After a blood-freezing moment, he looked up at her. ‘Someone you know?’
Fourteen
Sarah
Up early the next morning, having not slept a wink, Sarah made herself a coffee and then keyed in a text to Joe. Hesitating before sending it, she reread it: I know you think I’m being paranoid, but I’m not, I promise. There’s such a thing as a mother’s instinct, Joe, and mine is screaming at me that something is off. If I can’t talk to you about it, then I’m wondering if we have a future.
Agonising for a second longer, she braced herself and then hit send.
She hadn’t been angry with Steve when they’d split. They’d limped along for a while, but she’d known it was inevitable. They’d grown apart, fallen out of love. She was beginning to feel angry with him now, though, his being so stridently defensive of Laura. How much did he really know about her, at the end of the day?
Checking her phone and finding no reply from Joe, she shrugged, as if it wouldn’t hurt unbearably losing someone she cared deeply about and who she’d thought cared for her, then gathered herself and went back upstairs, careful not to make a sound in case she woke Ollie.
Hearing him already awake and chatting – to one of his toys, presumably – she paused, smiling, outside his bedroom door. She loved listening to how his imagination worked. Part of her hoped he wasn’t talking to Mr Whale, though, who she saw as a bit of an intruder, which she supposed could be deemed neurotic. She hadn’t yet spoken to Ollie about Bunny. She would have to – she needed to establish whether he’d somehow got hold of scissors and cut the ear off – but she wasn’t sure how to broach the subject. He might be distraught if he knew nothing about it. She would fish a little, she decided. Refer casually to Bunny and gauge his reaction.

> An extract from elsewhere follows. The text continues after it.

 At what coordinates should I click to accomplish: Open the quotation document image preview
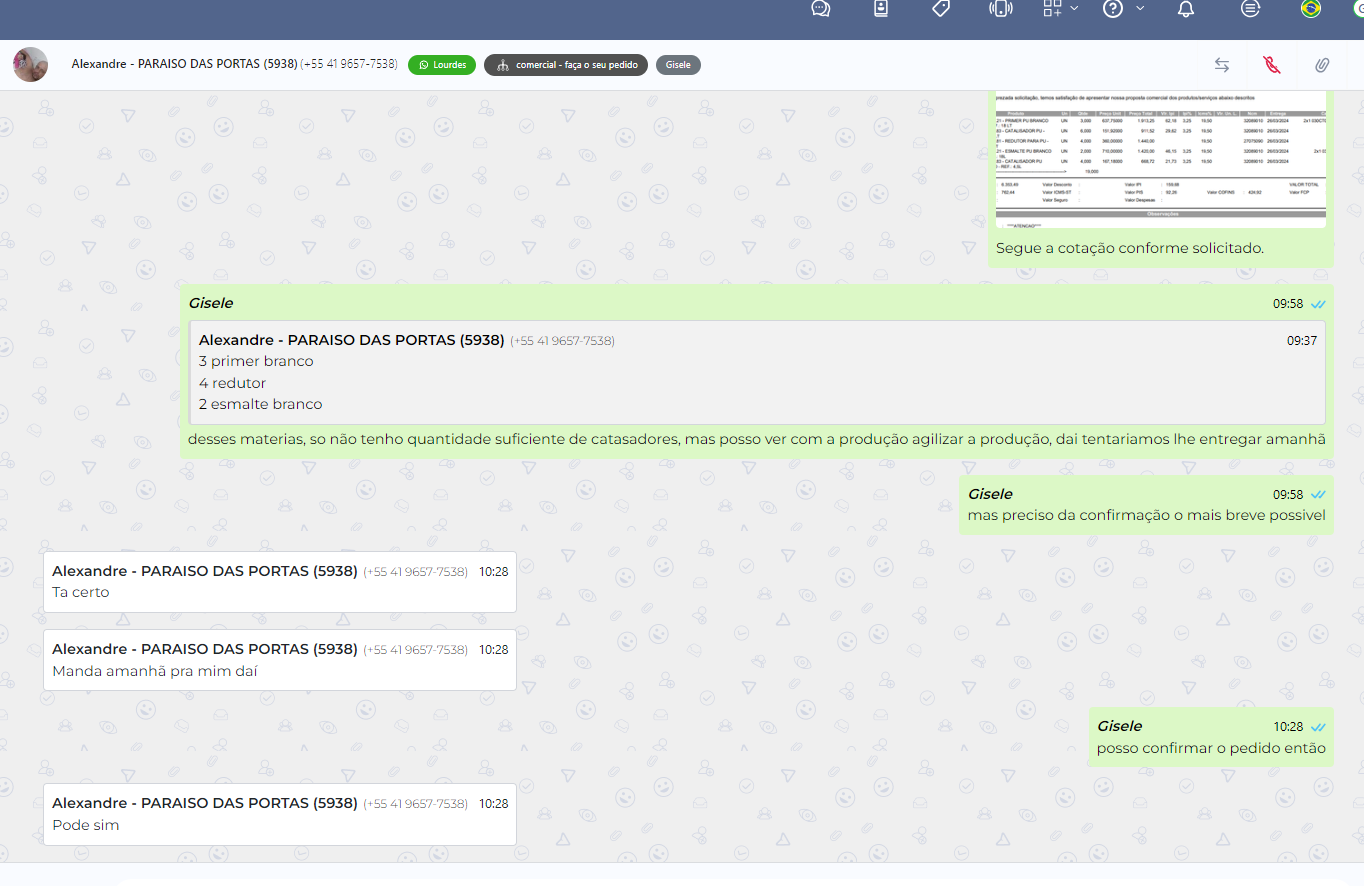1160,160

Talking of fish … She leaned closer to the door. ‘Did Mummy starfish give you some sweeties when you took little starfish home?’ he was saying, his voice filled with awe.
Sarah hadn’t even realised he knew what a starfish was. It had obviously come from Laura. Perhaps they’d had a conversation around Mr Whale’s habitat?

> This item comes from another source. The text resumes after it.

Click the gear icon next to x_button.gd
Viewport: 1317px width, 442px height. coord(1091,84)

‘Uh-huh,’ Ollie went on, as if he really were having a conversation with someone. An invisible friend, perhaps?
‘When I’m four, I’m going to be a superhero too,’ he continued chattily, ‘and I’m going to help save all the fishes, just like—’ He stopped abruptly as the alarm on Sarah’s phone sounded, almost giving her heart failure – and probably making Ollie jump out of his jim-jams, since she was standing right outside his door.
Pushing the door open, she went in to find him peering worriedly over his duvet, which he’d pulled up to his chin. Poor thing, he obviously had been startled. ‘Hi, munchkin,’ she said, giving him a bright smile. ‘Sorry about that. Mummy woke up early and forgot to turn her phone off. Did it frighten you?’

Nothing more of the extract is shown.